Syntax for templates: -t|--template <options>
where <options>
  -c or --copy-of <xpath>   - print copy of XPATH expression
  -v or --value-of <xpath>  - print value of XPATH expression
  -o or --output <string>   - output string literal
  -n or --nl                - print new line
  -f or --inp-name          - print input file name (or URL)
  -m or --match <xpath>     - match XPATH expression
  --var <name> <value> --break or
  --var <name>=<value>      - declare a variable (referenced by $name)
  -i or --if <test-xpath>   - check condition <xsl:if test="test-xpath">
  --elif <test-xpath>       - check condition if previous conditions failed
  --else                    - check if previous conditions failed
  -e or --elem <name>       - print out element <xsl:element name="name">
  -a or --attr <name>       - add attribute <xsl:attribute name="name">
  -b or --break             - break nesting
  -s or --sort op xpath     - sort in order (used after -m) where
  op is X:Y:Z,
      X is A - for order="ascending"
      X is D - for order="descending"
      Y is N - for data-type="numeric"
      Y is T - for data-type="text"
      Z is U - for case-order="upper-first"
      Z is L - for case-order="lower-first"
(rest of output omitted for brevity...)

The most important ones to note are the -v (value-of) and -i (if) expressions. Also useful is -o (literal string output) and -n (print newline in the output).

Parsing checkstyle.xml report to list errors:

Let’s break things down. First you need to find all the checkstyle.xml report files for your project. This will depend on your Gradle setup, but for me this works (from the project root):

$ find . -path '*/build/reports/checkstyle/checkstyle.xml'

This lists all the checkstyle.xml reports under each Android module in my project.

The contents of the checkstyle.xml file has this syntax:

<?xml version="1.0" encoding="UTF-8"?>
<checkstyle version="6.2">
<file name="/Users/glombard/myproject/app/src/main/java/com/codeblast/android/myapp/MyFile.java">
</file>
<file name="/Users/glombard/myproject/app/src/main/java/com/codeblast/android/myapp/OtherFile.java">
<error line="7" severity="error" message="Wrong order for &apos;android.animation.ValueAnimator&apos; import. Order should be: android, com, junit, net, org, java, javax. Each group should be separated by a single blank line." source="com.puppycrawl.tools.checkstyle.checks.imports.ImportOrderCheck"/>
</file>
... rest omitted...

This means that MyFile.java has no errors, but the second entry, OtherFile.java has one error with the order of the imports at line 7.

I’d like to parse out the errors from this file.

To make it easier, let’s first just list all the files checked, regardless of whether they’ve got errors or not:

$ xmlstarlet sel -t -m /checkstyle/file -v @name -n library/build/reports/checkstyle/checkstyle.xml

OK, that gives us a taste for the -m (match element) and -v (print value-of) commands (we’re just printing the name attribute of the <file> element…)

But we’re actually only interested in files containing <error> child elements.
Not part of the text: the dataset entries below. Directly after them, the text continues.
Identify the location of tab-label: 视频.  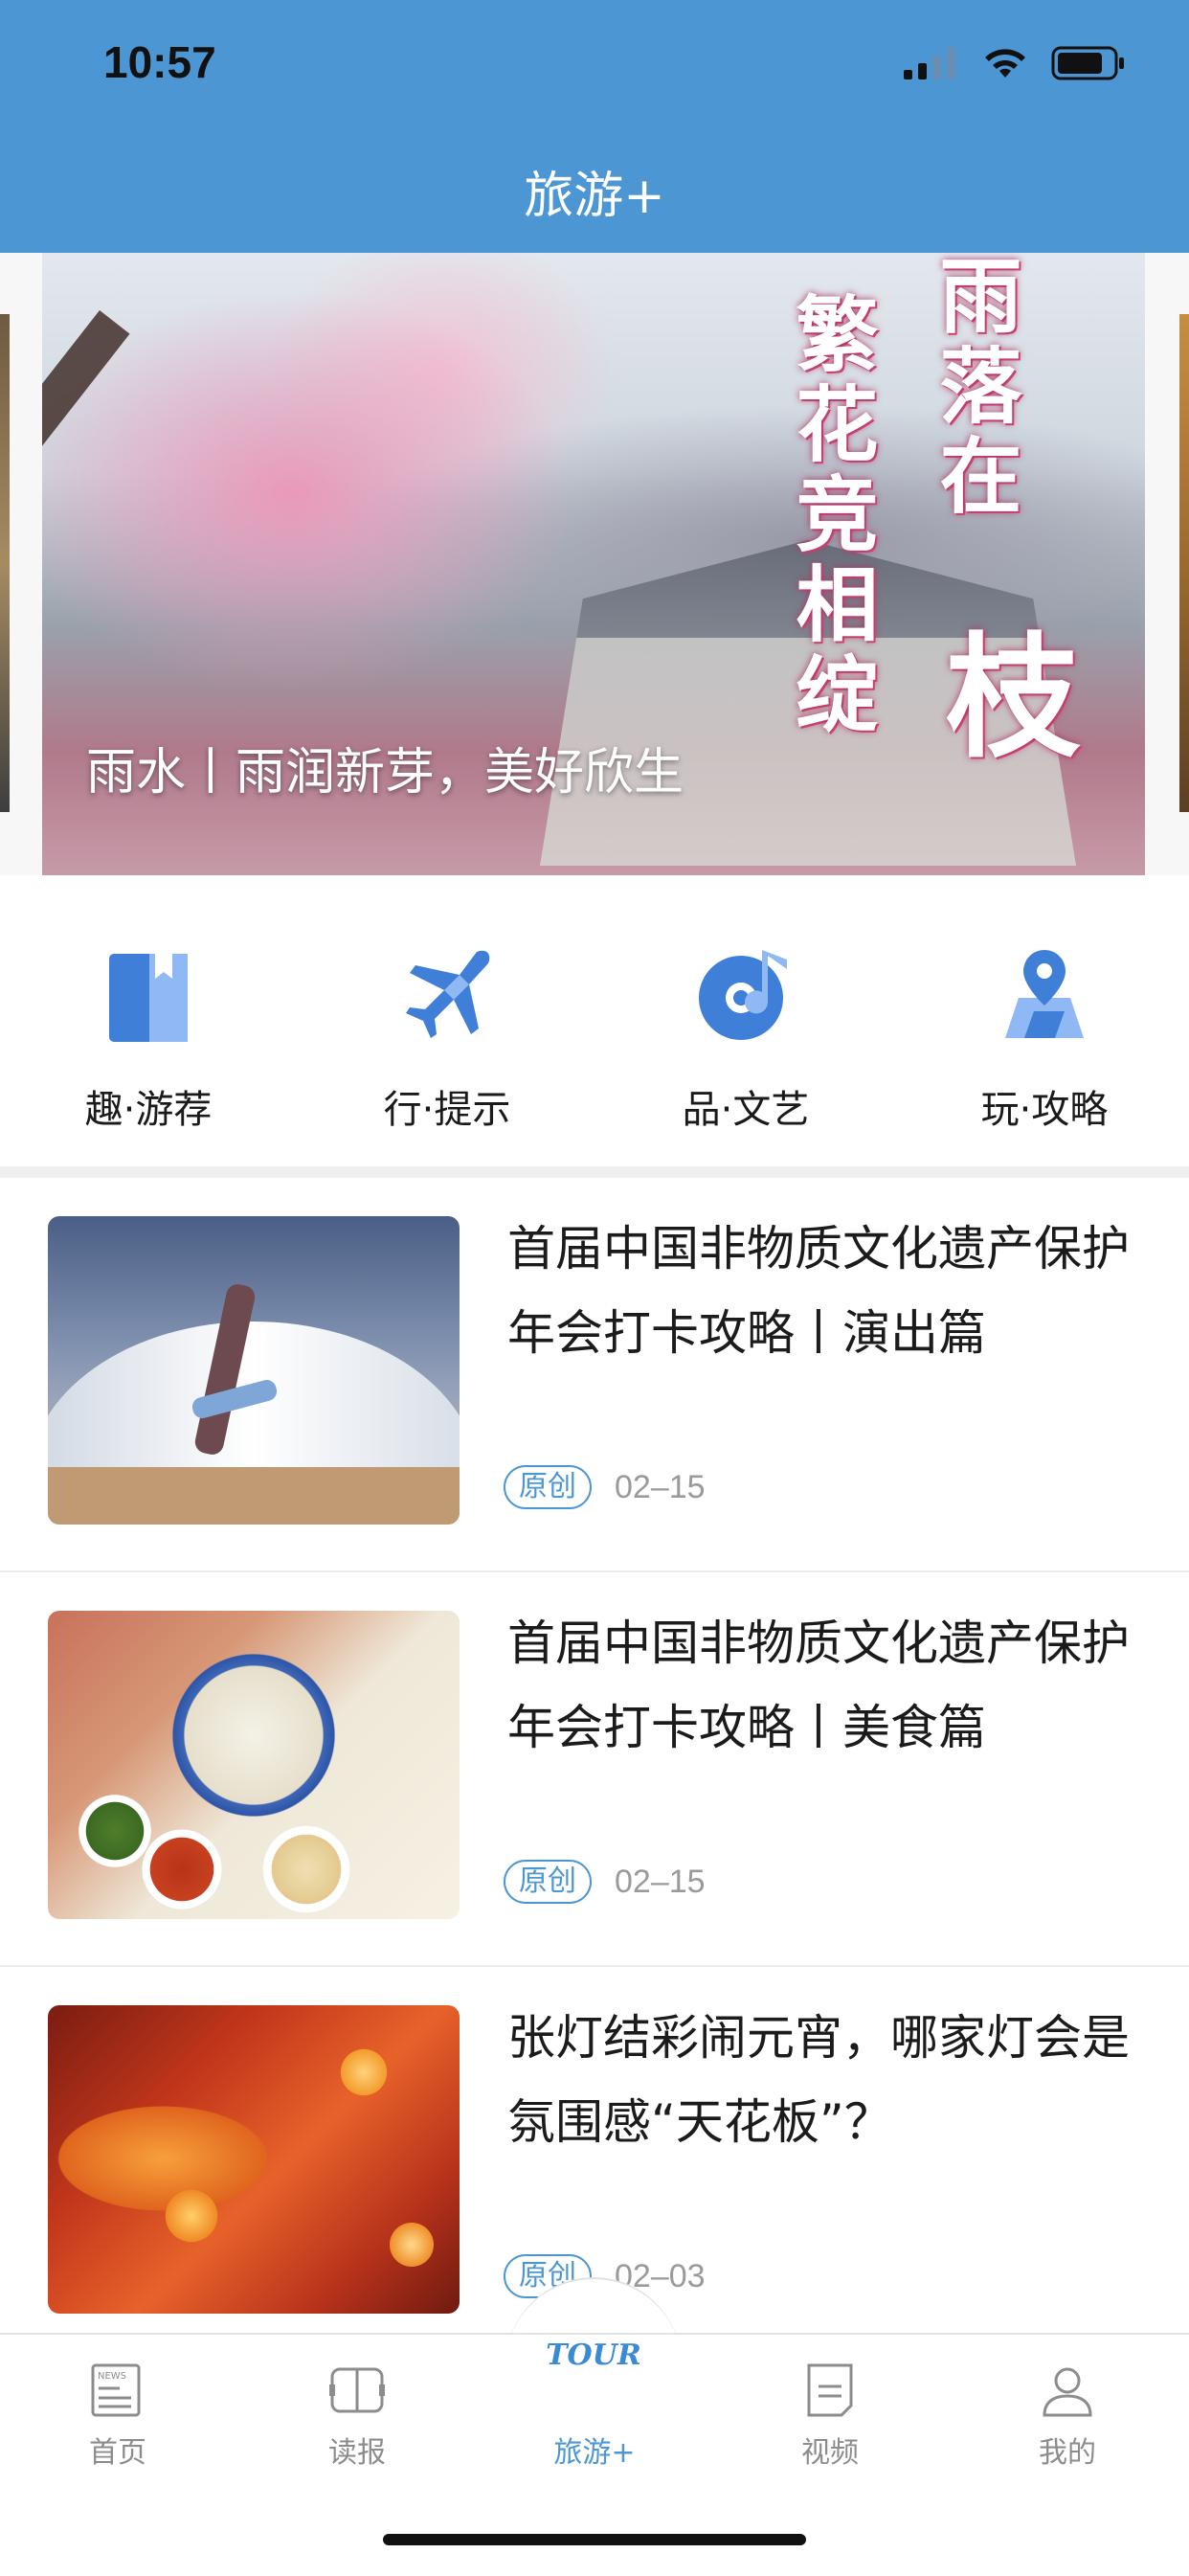
(830, 2453).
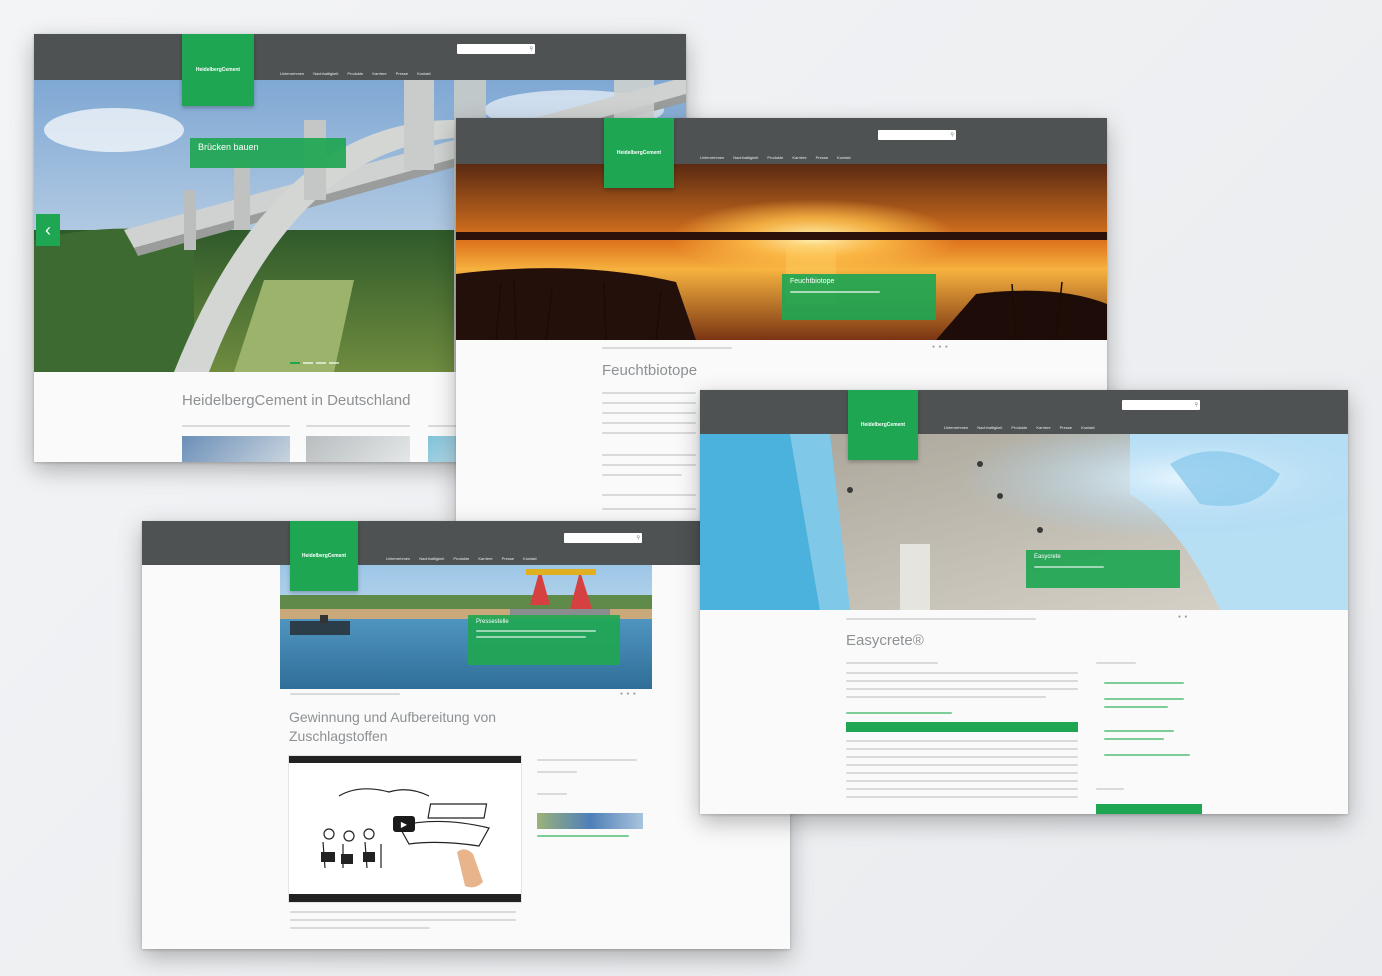 Image resolution: width=1382 pixels, height=976 pixels. Describe the element at coordinates (338, 736) in the screenshot. I see `page-title-line2: Zuschlagstoffen` at that location.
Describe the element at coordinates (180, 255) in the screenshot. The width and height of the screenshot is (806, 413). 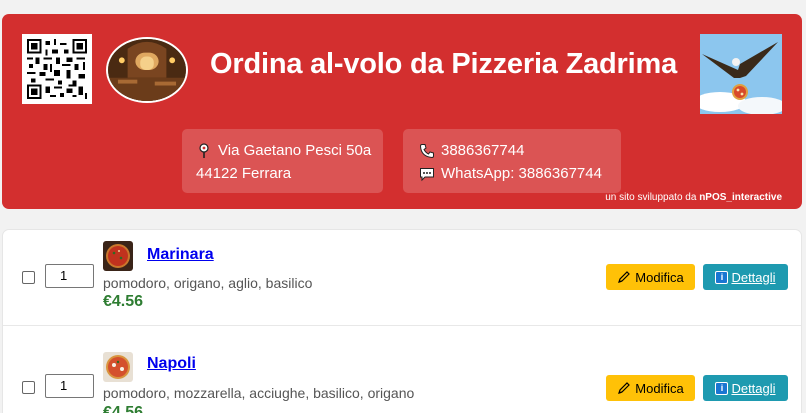
I see `item-name-link: Marinara` at that location.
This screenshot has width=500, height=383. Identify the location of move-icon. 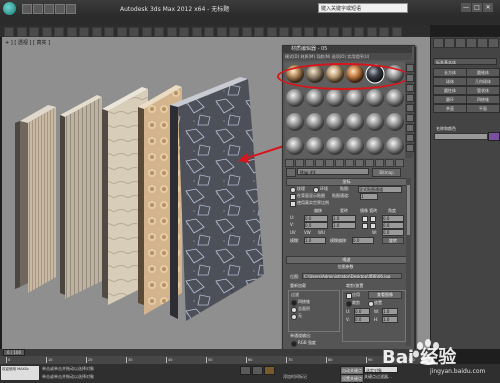
(134, 32).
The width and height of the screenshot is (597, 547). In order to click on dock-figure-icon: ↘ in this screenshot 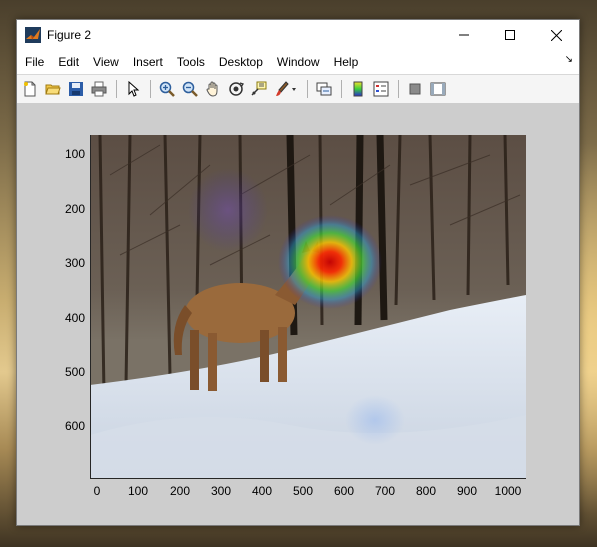, I will do `click(569, 60)`.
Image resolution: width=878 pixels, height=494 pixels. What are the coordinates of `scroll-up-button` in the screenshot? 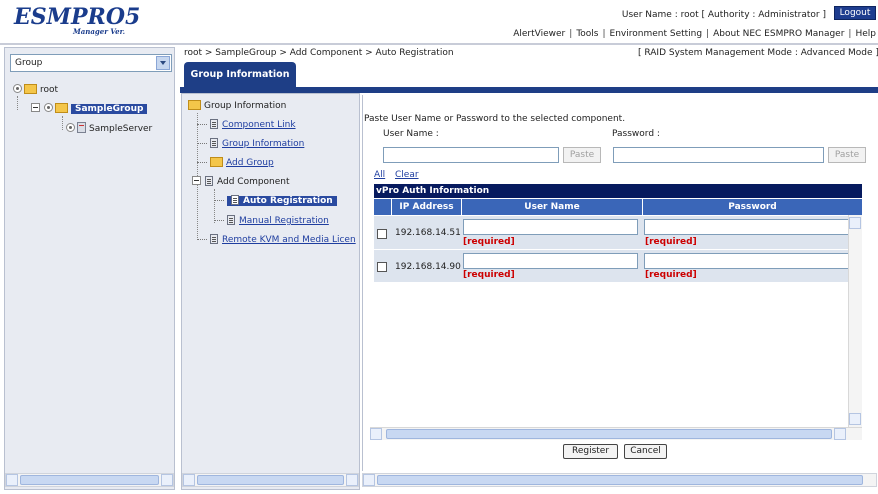 It's located at (855, 223).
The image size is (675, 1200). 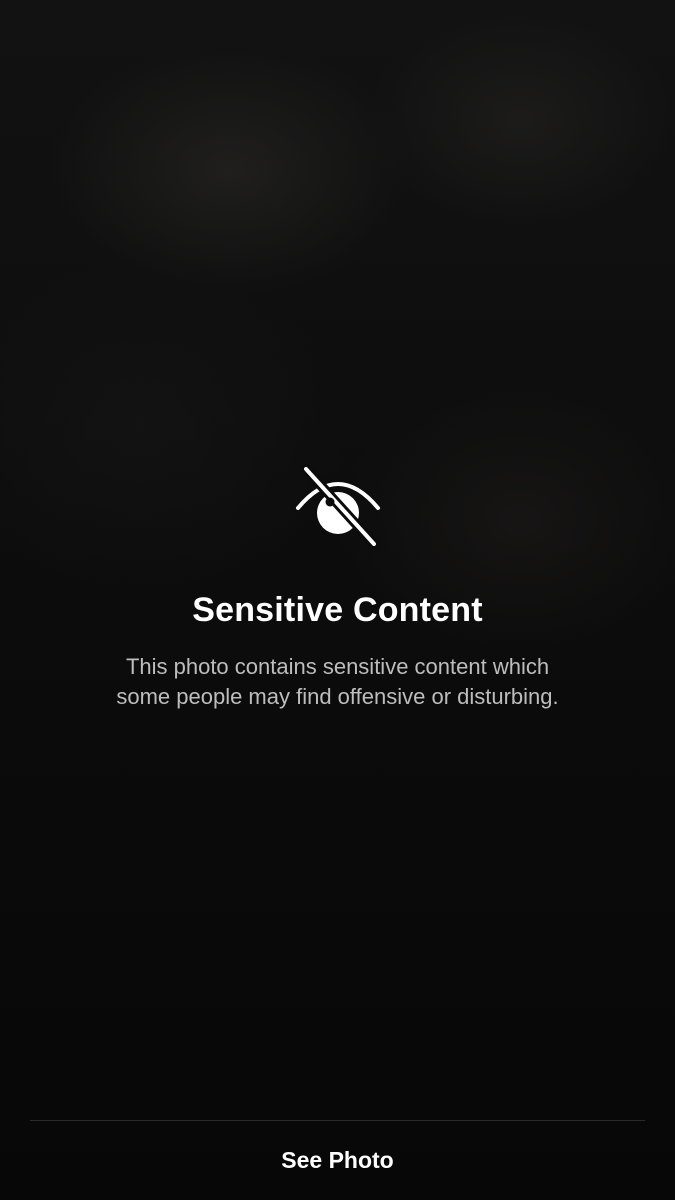 I want to click on eye-slash-icon, so click(x=338, y=503).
Let’s only list files with errors by first matching on /checkstyle/file and then also matching on error:

$ xmlstarlet sel -t -m /checkstyle/file -i error -v @name -n library/build/reports/checkstyle/checkstyle.xml

This just prints out the filenames of the file elements that also had error elements in them.

Now let’s put everything together: we’ll use find to find all the checkstyle.xml files in our project, then we want to use xargs to pipe the contents of all those checkstyle.xml files to xmlstarlet and then query for the errors:

find . -path '*/build/reports/checkstyle/checkstyle.xml' | xargs xmlstarlet sel -t -m /checkstyle/file -i error -v @name -m error -n -v @line -o ': ' -v @message -n -n

I hope this helps you to see the possibilities of being able to query XML from scripts (CI etc). If so, let me know how. If not, let me know how I can improve this page. :-)

Remember, also check out jq for querying JSON files in a similar way.